Segundo a publicação, a perícia permite visualizar, ao mesmo tempo, a tela do WhatsApp com as mensagens e as imagens de visualização única nela contidas.

O jornal informa que, diferentemente do material enviado à CPMI do INSS, o conteúdo a que teve acesso não é fruto de comparação entre os horários dos textos que constam em blocos de nota de Vorcaro e as mensagens enviadas por ele, embora coincidam. Trata-se, segundo a reportagem, do resultado da extração realizada por um software específico que exibe conjuntamente as mensagens e os arquivos enviados, revertendo, na prática, a visualização única da mensagem.

No material exibido pelo Globo, constam, no envio das mensagens, o número e o nome do ministro Alexandre de Moraes, que foi conferido e checado pelo jornal. Para proteger informações pessoais do ministro, o número de Moraes usado à época dos diálogos com Vorcaro foi coberto nos prints publicados nas edições impressa e digital da reportagem.

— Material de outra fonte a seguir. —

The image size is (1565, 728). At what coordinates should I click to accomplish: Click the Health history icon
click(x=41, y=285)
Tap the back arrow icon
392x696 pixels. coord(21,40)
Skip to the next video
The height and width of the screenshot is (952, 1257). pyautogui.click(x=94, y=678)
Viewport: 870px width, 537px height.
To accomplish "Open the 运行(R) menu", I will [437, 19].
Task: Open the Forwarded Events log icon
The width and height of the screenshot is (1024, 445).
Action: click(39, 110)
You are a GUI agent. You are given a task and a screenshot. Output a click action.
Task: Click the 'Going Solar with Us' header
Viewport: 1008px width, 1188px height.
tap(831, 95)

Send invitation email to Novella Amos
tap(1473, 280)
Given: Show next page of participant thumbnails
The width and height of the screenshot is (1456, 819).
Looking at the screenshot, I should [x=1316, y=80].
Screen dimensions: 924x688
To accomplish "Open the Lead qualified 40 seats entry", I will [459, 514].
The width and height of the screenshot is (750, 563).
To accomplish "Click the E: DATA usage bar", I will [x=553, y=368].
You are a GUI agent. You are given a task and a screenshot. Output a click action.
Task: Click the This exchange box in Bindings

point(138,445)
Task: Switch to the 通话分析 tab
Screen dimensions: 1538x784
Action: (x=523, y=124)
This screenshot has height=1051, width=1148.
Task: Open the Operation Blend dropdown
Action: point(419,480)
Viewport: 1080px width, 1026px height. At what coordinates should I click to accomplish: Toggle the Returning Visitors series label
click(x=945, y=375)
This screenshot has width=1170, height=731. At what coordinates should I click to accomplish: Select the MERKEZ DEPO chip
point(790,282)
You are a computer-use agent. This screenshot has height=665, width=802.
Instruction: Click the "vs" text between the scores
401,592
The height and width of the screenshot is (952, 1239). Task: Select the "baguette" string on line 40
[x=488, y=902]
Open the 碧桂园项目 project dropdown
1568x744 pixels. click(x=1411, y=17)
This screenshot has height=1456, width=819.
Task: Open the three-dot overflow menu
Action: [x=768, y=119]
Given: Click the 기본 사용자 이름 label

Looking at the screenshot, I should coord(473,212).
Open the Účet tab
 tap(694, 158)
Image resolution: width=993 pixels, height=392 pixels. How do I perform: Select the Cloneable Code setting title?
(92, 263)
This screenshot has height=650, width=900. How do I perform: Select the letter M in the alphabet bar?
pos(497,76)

As informações foram checadas ao longo da última quinta-feira (5) com fontes que acompanham de perto os desdobramentos do caso, conforme o jornal.

O Globo afirma ainda que o número utilizado por Moraes não só respondeu quatro vezes às mensagens de Vorcaro com imagens de visualização única, como também respondeu com emojis de aprovação à primeira e à última mensagens enviadas.

Mais cedo, em nota, Moraes disse que os prints de mensagens de Vorcaro no dia da prisão do banqueiro não constam como direcionadas a ele. Ainda de acordo com a nota, uma análise técnica constatou que as mensagens de visualização única não conferem com os contatos do ministro.